Economia

Privatização da TAP contestada pela comissão de trabalhadores

Privatização da TAP contestada pela comissão de trabalhadores

A Comissão de Trabalhadores da TAP anunciou esta sexta-feira que vai propor a todos os sindicatos da empresa "uma reunião urgente com o objectivo de concertar formas de luta" contra a privatização da TAP e da ANA.

Em nota enviada às redacções, a CT da TAP realça que uma eventual privatização da empresa significaria a sua destruição "a curto ou médio prazo" e a "destruição de milhares de postos de trabalho".

Os trabalhadores dizem ainda que tal cenário "teria implicações negativas e sísmicas sobre toda a economia nacional".

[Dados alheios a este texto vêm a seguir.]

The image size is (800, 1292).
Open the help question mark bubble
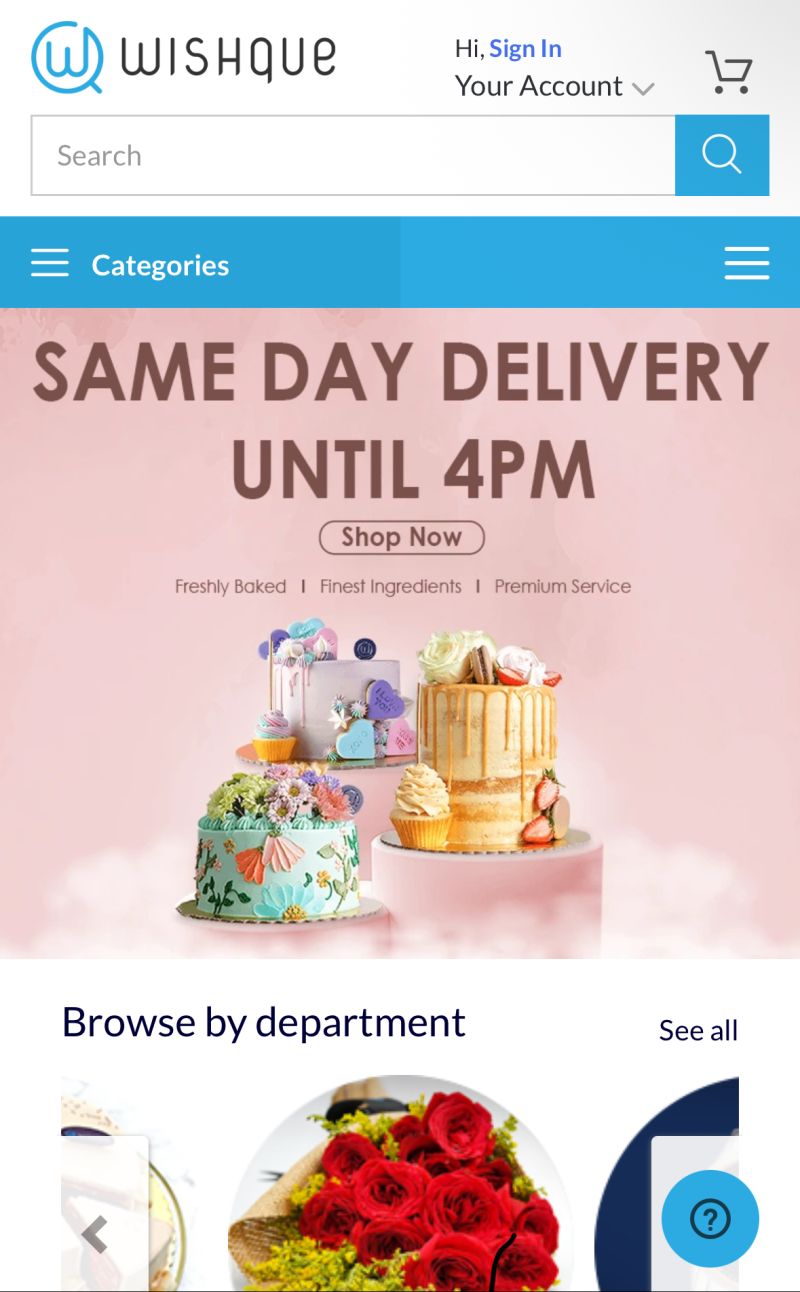710,1219
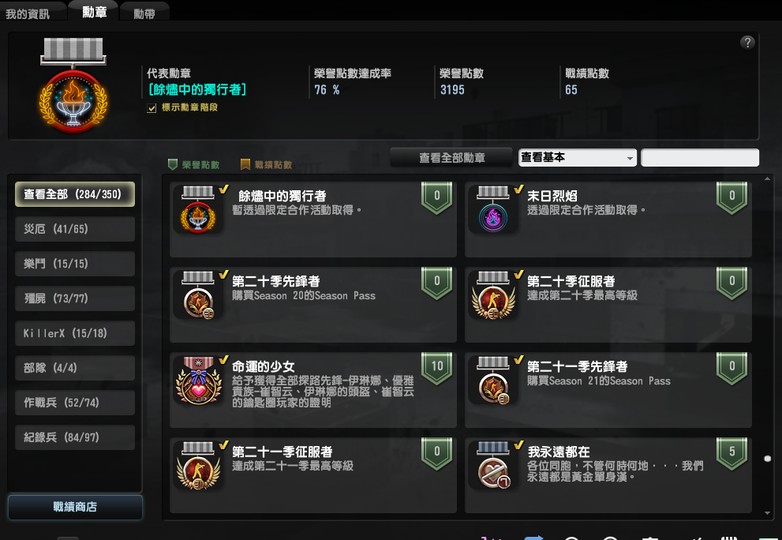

A CT da TAP exige da empresa e do Governo o acesso a "toda a informação sobre o processo de privatização em curso, direito consagrado na Lei e na Constituição e que tem sido grosseiramente violado", acusam.

"Só a maior cegueira ideológica pode justificar estas privatizações. A realidade já demonstrou que as empresas privatizadas servem apenas os interesses da rentabilização do capital nelas aplicado, mesmo que isso implique a energia mais cara da Europa ou a destruição das empresas compradas criando a dependência nacional das multinacionais", dizem os trabalhadores da empresa.

No acordo entre o Governo e a 'troika' (Comissão Europeia, Banco Central Europeu e FMI) está prevista a privatização da TAP ainda este ano, ainda que não esteja especificado se totalmente ou não. A TAP é detida a 100% pela estatal Parpública.